The question is whether, in all of those circumstances, the September judgment was no less favourable than the terms of the offer of compromise made in October 2014. While Stealth has the benefit of the costs thrown away order in relation to Ms Shepherd's evidence, it failed entirely in the case which it advanced against Calliden. It follows that it must be concluded that the September judgment was no less favourable to Stealth than the terms of the offer of compromise, which enabled Stealth to walk away from the proceedings, bearing none of the costs Calliden had incurred to that point.
In the result, r 42.15A applies to the offer and Calliden is entitled to the order that its seeks "unless the court orders otherwise". The onus is on Stealth to demonstrate why the Court should depart from the consequence of its rejection of the offer (see Caine v Lumley General Insurance Ltd (No 2) [2008] NSWCA 109 at [35]).
The fact that the offer of comprise was a walk away offer, is not of itself a reason for so ordering. As discussed in Fabre v Lui (No 2) [2015] NSWCA 312 at [7], a defendant's offer to bear its own costs can constitute a compromise. That will not be so where no significant costs have been incurred (see Curtis v Harden Shire Council (No 2) [2015] NSWCA 45 at [17]). That must be determined by assessing, as at the date of the offer, whether the defendant is offering to forego something of substance (see Leach v The Nominal Defendant (QBE Insurance (Australia) Ltd) (No 2) [2014] NSWCA 391 at [42]).
This is a case similar to Leach, where it was said:
"43 The opportunity to offer any compromise for the respondent was limited. The substantive issue on appeal was an all or nothing determination on the liability issue. There was no range of verdicts as in the case of a challenge to an award of damages or to an assessment of contributory negligence or contribution between tortfeasors: cf Leichhardt Municipal v Green (at [22] - [26]); Regency Media Pty Ltd v AAV Australia Pty Ltd (at [29]). Thus the only room for compromise was in relation to costs..."
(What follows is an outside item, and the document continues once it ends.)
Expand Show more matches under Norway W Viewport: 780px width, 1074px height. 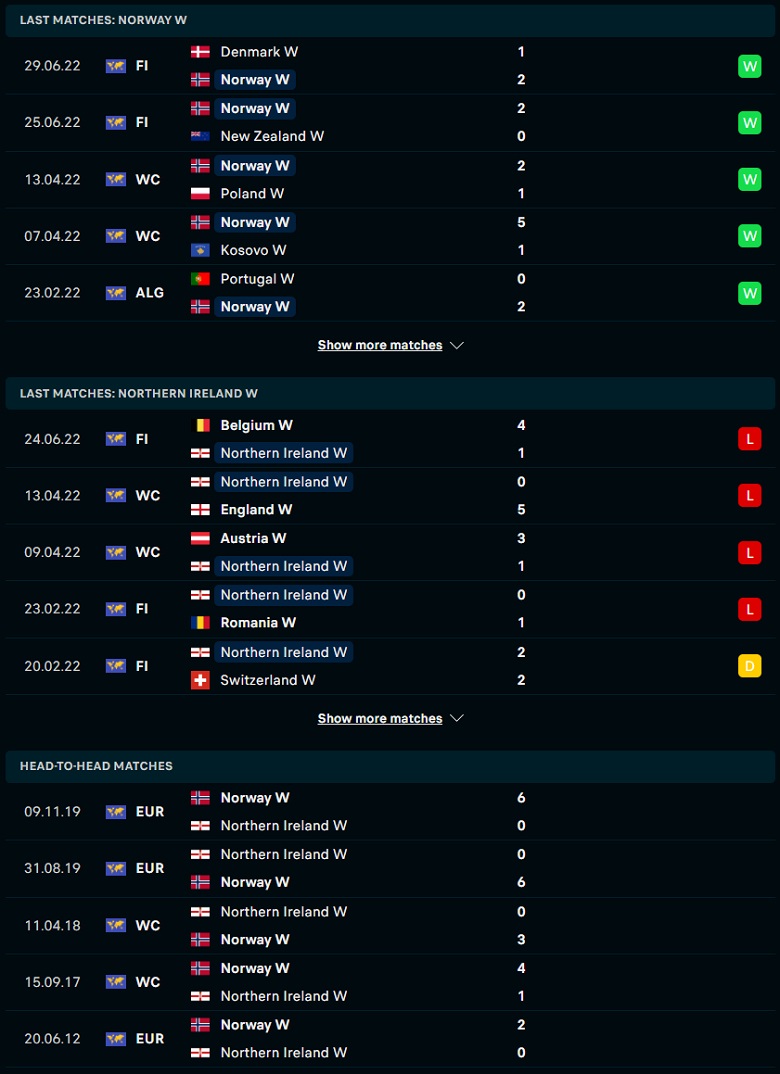[390, 345]
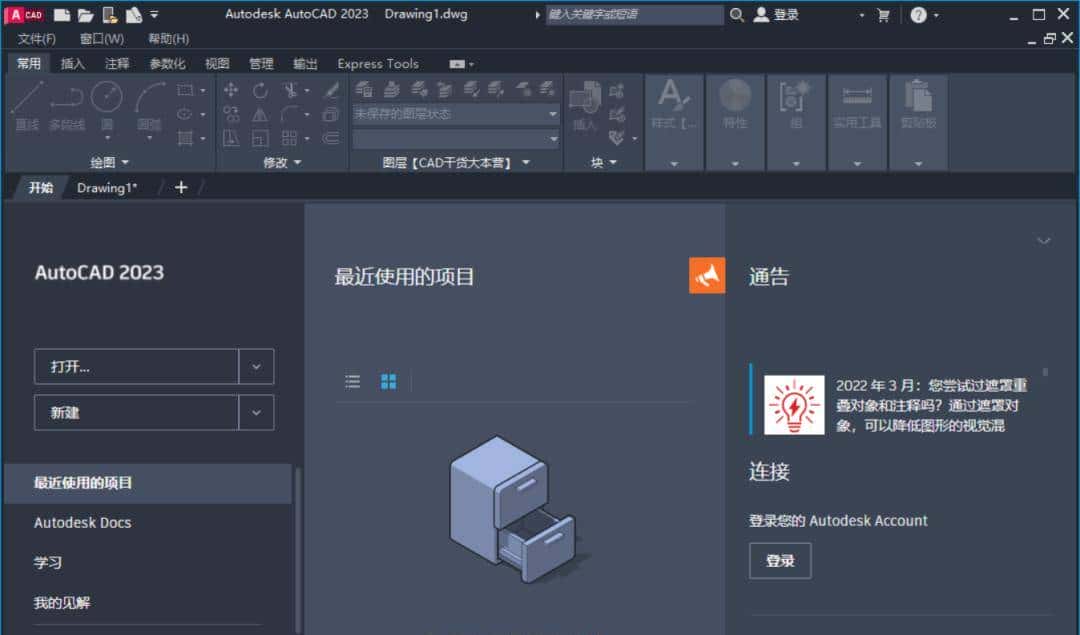Image resolution: width=1080 pixels, height=635 pixels.
Task: Switch recent projects to grid view
Action: pos(389,381)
Calliden's offer was made at a time when the parties had put on their evidence, after, as I explained in the September judgment (at [5] - [6]) considerable interlocutory activity, including not only the proceedings before Campbell J where Stealth succeeded, but also the proceedings before Barr AJ in November 2013, where leave was granted to Calliden to administer interrogatories. That was necessary because Stealth had declined to admit both Mr Fidel and Mr Baris Tukel's membership in the Commancheros. That was finally not in issue at the trial. Nor was that the brothel the subject of the insurance policy was not registered under the Prostitution Act 1992 (ACT) at the time of the renewal of the insurance. These were the two matters on which Calliden successfully advanced its case.
In the result, given what had transpired in the proceedings before Stealth received offer in October 2014, with advice that Calliden had already incurred costs of over $100,000, there can be no question that Stealth must have appreciated that what it was then offering involved a real compromise on Calliden's part. There can be no question that it was thereby agreeing to forgo something of substance. That was a matter of plain common-sense in the circumstances, not requiring proof of the costs which had actually been incurred, or any assessment of those costs on a party/party basis.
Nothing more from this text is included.